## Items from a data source

================================

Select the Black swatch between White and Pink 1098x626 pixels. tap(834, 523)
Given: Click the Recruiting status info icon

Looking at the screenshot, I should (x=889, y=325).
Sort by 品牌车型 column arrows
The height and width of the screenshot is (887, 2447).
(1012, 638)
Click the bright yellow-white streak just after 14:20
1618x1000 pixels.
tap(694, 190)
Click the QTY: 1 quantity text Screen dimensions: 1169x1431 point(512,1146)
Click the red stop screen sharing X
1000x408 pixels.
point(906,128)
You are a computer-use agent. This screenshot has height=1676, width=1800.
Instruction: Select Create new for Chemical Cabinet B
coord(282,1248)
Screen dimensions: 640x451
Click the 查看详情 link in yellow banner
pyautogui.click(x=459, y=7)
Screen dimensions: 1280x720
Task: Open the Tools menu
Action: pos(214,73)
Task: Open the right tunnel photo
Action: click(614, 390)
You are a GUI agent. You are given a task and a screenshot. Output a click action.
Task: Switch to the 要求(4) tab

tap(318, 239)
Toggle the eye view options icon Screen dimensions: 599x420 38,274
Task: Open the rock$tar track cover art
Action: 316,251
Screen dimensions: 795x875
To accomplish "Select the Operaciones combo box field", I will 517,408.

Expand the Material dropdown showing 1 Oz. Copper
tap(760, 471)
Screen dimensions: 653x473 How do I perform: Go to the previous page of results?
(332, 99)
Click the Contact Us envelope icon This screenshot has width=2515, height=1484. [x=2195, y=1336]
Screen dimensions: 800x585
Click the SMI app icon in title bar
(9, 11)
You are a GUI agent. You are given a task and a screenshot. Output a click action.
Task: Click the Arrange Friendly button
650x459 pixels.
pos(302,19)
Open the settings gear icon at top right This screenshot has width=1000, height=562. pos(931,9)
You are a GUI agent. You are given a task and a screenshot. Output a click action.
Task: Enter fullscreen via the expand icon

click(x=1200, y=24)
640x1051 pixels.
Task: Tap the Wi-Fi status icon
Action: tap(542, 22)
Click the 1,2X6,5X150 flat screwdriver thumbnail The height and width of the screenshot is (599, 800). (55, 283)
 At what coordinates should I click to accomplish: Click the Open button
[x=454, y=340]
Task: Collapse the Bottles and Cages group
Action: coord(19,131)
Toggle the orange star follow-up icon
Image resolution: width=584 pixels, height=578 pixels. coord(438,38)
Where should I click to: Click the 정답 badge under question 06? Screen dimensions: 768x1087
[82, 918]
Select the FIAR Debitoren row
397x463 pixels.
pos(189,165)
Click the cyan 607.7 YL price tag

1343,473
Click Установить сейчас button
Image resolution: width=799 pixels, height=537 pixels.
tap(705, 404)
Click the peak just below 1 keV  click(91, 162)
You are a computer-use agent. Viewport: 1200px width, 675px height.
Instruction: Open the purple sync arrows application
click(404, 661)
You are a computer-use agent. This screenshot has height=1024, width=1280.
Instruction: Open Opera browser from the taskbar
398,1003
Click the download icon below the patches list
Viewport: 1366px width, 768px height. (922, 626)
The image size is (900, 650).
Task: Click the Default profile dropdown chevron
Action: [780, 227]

================================

## What you need to do
For every record above, print an exact copy.

## Exercise response
Select the Black swatch between White and Pink 1098x626 pixels. tap(834, 523)
Given: Click the Recruiting status info icon

Looking at the screenshot, I should (x=889, y=325).
Sort by 品牌车型 column arrows
The height and width of the screenshot is (887, 2447).
(1012, 638)
Click the bright yellow-white streak just after 14:20
1618x1000 pixels.
tap(694, 190)
Click the QTY: 1 quantity text Screen dimensions: 1169x1431 point(512,1146)
Click the red stop screen sharing X
1000x408 pixels.
point(906,128)
You are a computer-use agent. This screenshot has height=1676, width=1800.
Instruction: Select Create new for Chemical Cabinet B
coord(282,1248)
Screen dimensions: 640x451
Click the 查看详情 link in yellow banner
pyautogui.click(x=459, y=7)
Screen dimensions: 1280x720
Task: Open the Tools menu
Action: pos(214,73)
Task: Open the right tunnel photo
Action: click(614, 390)
You are a GUI agent. You are given a task and a screenshot. Output a click action.
Task: Switch to the 要求(4) tab

tap(318, 239)
Toggle the eye view options icon Screen dimensions: 599x420 38,274
Task: Open the rock$tar track cover art
Action: 316,251
Screen dimensions: 795x875
To accomplish "Select the Operaciones combo box field", I will 517,408.

Expand the Material dropdown showing 1 Oz. Copper
tap(760, 471)
Screen dimensions: 653x473 How do I perform: Go to the previous page of results?
(332, 99)
Click the Contact Us envelope icon This screenshot has width=2515, height=1484. [x=2195, y=1336]
Screen dimensions: 800x585
Click the SMI app icon in title bar
(9, 11)
You are a GUI agent. You are given a task and a screenshot. Output a click action.
Task: Click the Arrange Friendly button
650x459 pixels.
pos(302,19)
Open the settings gear icon at top right This screenshot has width=1000, height=562. pos(931,9)
You are a GUI agent. You are given a task and a screenshot. Output a click action.
Task: Enter fullscreen via the expand icon

click(x=1200, y=24)
640x1051 pixels.
Task: Tap the Wi-Fi status icon
Action: tap(542, 22)
Click the 1,2X6,5X150 flat screwdriver thumbnail The height and width of the screenshot is (599, 800). (55, 283)
 At what coordinates should I click to accomplish: Click the Open button
[x=454, y=340]
Task: Collapse the Bottles and Cages group
Action: coord(19,131)
Toggle the orange star follow-up icon
Image resolution: width=584 pixels, height=578 pixels. coord(438,38)
Where should I click to: Click the 정답 badge under question 06? Screen dimensions: 768x1087
[82, 918]
Select the FIAR Debitoren row
397x463 pixels.
pos(189,165)
Click the cyan 607.7 YL price tag

1343,473
Click Установить сейчас button
Image resolution: width=799 pixels, height=537 pixels.
tap(705, 404)
Click the peak just below 1 keV  click(91, 162)
You are a computer-use agent. Viewport: 1200px width, 675px height.
Instruction: Open the purple sync arrows application
click(404, 661)
You are a computer-use agent. This screenshot has height=1024, width=1280.
Instruction: Open Opera browser from the taskbar
398,1003
Click the download icon below the patches list
Viewport: 1366px width, 768px height. (922, 626)
The image size is (900, 650).
Task: Click the Default profile dropdown chevron
Action: [780, 227]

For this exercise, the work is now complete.